A regra da fidelidade partidária virou fonte de uma explosão de infidelidade na Câmara. Para burlar a resolução sem descumpri-la, os políticos brasileiros criaram cinco novos partidos na última legislatura. O resultado foi uma migração recorde entre legendas na Câmara: 90 cadeiras trocaram de mãos, o maior número desde a era Collor. Este número equivale a 17,6% dos deputados. Eleita em 2014, a nova legislatura terá um recorde histórico de agremiações representadas: 28.
Mudanças significativas no quadro partidário nacional estão sendo costuradas nos corredores de Brasília, com o apoio silencioso do PT. Mentores intelectuais do PSD e do Pros, respectivamente, os ministros Gilberto Kassab (Cidades) e Cid Gomes (Educação) têm projetos de criar novos partidos para fazer frente ao PMDB. A direção do PR, que controla o Ministério dos Transportes, também se movimenta para atrair nanicos e insatisfeitos, por meio de uma nova legenda. Já o DEM aguarda o fim da Operação Lava Jato para reiniciar tratativas de fusão com outras legendas de oposição.
Kassab tenta desde o ano passado refundar o Partido Liberal (PL). A ideia seria criar um partido para atrair insatisfeitos e, depois, fundi-lo ao seu PSD. Estima-se que o ministro possa conseguir montar uma bancada de cerca de 70 deputados com essa manobra – que deve ser contestada na Justiça Eleitoral por DEM, PSDB e PPS. O partido já conseguiu 400 mil das 500 mil assinaturas necessárias.
Já Gomes visa fundir o Pros com outros partidos da base de apoio do governo – principalmente PDT e PCdoB, mas também com eventuais insatisfeitos dos oposicionistas PSB, PSol e do próprio PMDB. Por fim, o PR trabalha nos bastidores para criar o Muda Brasil, que serviria como uma espécie de “partido satélite”, agregando alguns nanicos.
Ainda que por vias diferentes, os três têm um fim comum: roubar o posto do PMDB de parceiro prioritário do PT no governo.
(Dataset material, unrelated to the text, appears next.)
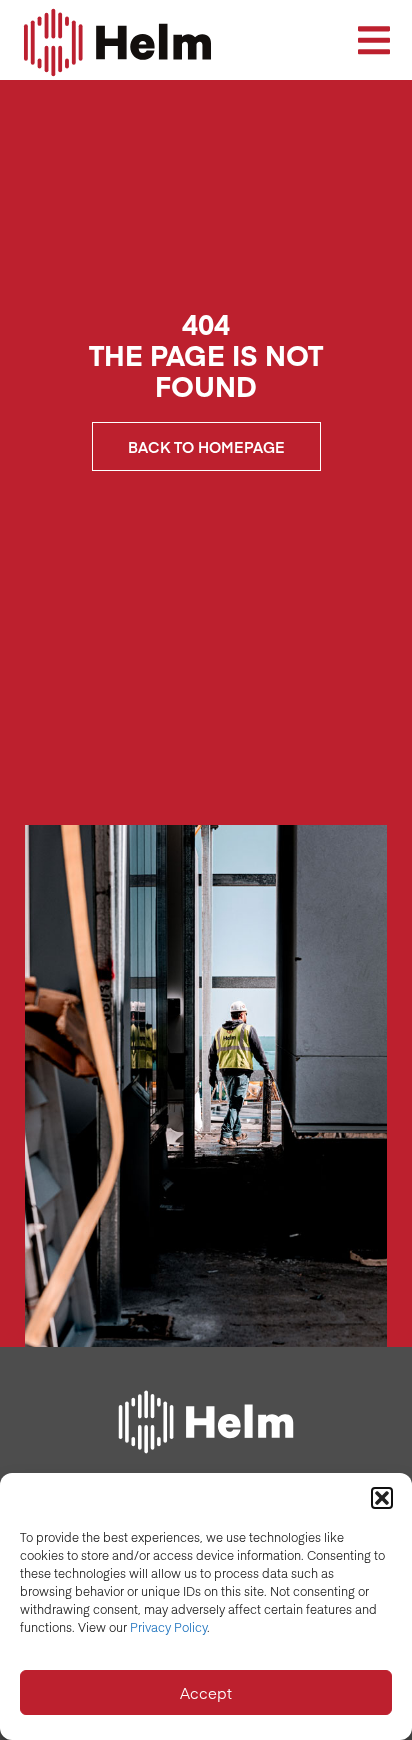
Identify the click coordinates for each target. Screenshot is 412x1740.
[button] (382, 1498)
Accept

Ao mesmo tempo, eles pretendem criar uma grande bancada que possa se contrapor aos 71 deputados peemedebistas, atraindo eventuais insatisfeitos. De longe, o PT vê com bons olhos as movimentações, visto que as rebeliões internas do PMDB são uma fonte de preocupação antiga do governo.
No outro lado da trincheira, chegou a ser especulada a fusão do DEM com outros partidos de oposição. Entretanto, as negociações esfriaram. Segundo o deputado paranaense Abelardo Lupion, uma das principais lideranças do partido, é preciso aguardar o desfecho da Operação Lava Jato. “Há o risco de fazer uma aliança com um partido envolvido [com as irregularidades na Petrobras]. Se isso acontece, você arrebenta com toda uma história [do DEM]”, afirma.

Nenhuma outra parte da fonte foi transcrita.